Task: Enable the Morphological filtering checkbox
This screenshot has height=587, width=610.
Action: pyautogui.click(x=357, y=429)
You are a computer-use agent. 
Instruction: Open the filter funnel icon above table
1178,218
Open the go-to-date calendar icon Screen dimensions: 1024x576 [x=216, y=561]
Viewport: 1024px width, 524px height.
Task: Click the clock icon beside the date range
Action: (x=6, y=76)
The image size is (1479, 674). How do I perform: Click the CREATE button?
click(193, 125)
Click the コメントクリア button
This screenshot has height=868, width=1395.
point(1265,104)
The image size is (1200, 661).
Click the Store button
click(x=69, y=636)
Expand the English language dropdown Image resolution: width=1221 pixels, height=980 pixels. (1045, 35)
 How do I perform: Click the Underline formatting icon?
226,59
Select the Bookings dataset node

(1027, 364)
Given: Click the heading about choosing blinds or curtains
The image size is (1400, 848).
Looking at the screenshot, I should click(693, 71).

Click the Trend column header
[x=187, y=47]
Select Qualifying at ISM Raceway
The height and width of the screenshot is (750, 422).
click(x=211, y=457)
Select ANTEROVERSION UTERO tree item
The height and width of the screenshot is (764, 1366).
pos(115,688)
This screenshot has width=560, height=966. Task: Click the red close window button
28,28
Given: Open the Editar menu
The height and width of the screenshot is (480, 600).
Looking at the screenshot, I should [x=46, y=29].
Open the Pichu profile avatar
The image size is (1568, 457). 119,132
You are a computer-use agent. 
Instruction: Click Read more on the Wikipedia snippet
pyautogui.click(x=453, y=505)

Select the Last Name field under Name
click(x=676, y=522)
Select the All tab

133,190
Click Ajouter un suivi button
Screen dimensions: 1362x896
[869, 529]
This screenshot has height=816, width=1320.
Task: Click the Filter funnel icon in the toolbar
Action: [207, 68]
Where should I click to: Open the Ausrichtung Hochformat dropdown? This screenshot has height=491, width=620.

......

● PROBLEM TO SOLVE: Repeat the material above exactly and in full.

● SOLUTION:
Task: Enable the Morphological filtering checkbox
This screenshot has height=587, width=610.
Action: pyautogui.click(x=357, y=429)
You are a computer-use agent. 
Instruction: Open the filter funnel icon above table
1178,218
Open the go-to-date calendar icon Screen dimensions: 1024x576 [x=216, y=561]
Viewport: 1024px width, 524px height.
Task: Click the clock icon beside the date range
Action: (x=6, y=76)
The image size is (1479, 674). How do I perform: Click the CREATE button?
click(193, 125)
Click the コメントクリア button
This screenshot has height=868, width=1395.
point(1265,104)
The image size is (1200, 661).
Click the Store button
click(x=69, y=636)
Expand the English language dropdown Image resolution: width=1221 pixels, height=980 pixels. (1045, 35)
 How do I perform: Click the Underline formatting icon?
226,59
Select the Bookings dataset node

(1027, 364)
Given: Click the heading about choosing blinds or curtains
The image size is (1400, 848).
Looking at the screenshot, I should click(693, 71).

Click the Trend column header
[x=187, y=47]
Select Qualifying at ISM Raceway
The height and width of the screenshot is (750, 422).
click(x=211, y=457)
Select ANTEROVERSION UTERO tree item
The height and width of the screenshot is (764, 1366).
pos(115,688)
This screenshot has width=560, height=966. Task: Click the red close window button
28,28
Given: Open the Editar menu
The height and width of the screenshot is (480, 600).
Looking at the screenshot, I should [x=46, y=29].
Open the Pichu profile avatar
The image size is (1568, 457). 119,132
You are a computer-use agent. 
Instruction: Click Read more on the Wikipedia snippet
pyautogui.click(x=453, y=505)

Select the Last Name field under Name
click(x=676, y=522)
Select the All tab

133,190
Click Ajouter un suivi button
Screen dimensions: 1362x896
[869, 529]
This screenshot has height=816, width=1320.
Task: Click the Filter funnel icon in the toolbar
Action: [207, 68]
Where should I click to: Open the Ausrichtung Hochformat dropdown? This screenshot has height=491, width=620.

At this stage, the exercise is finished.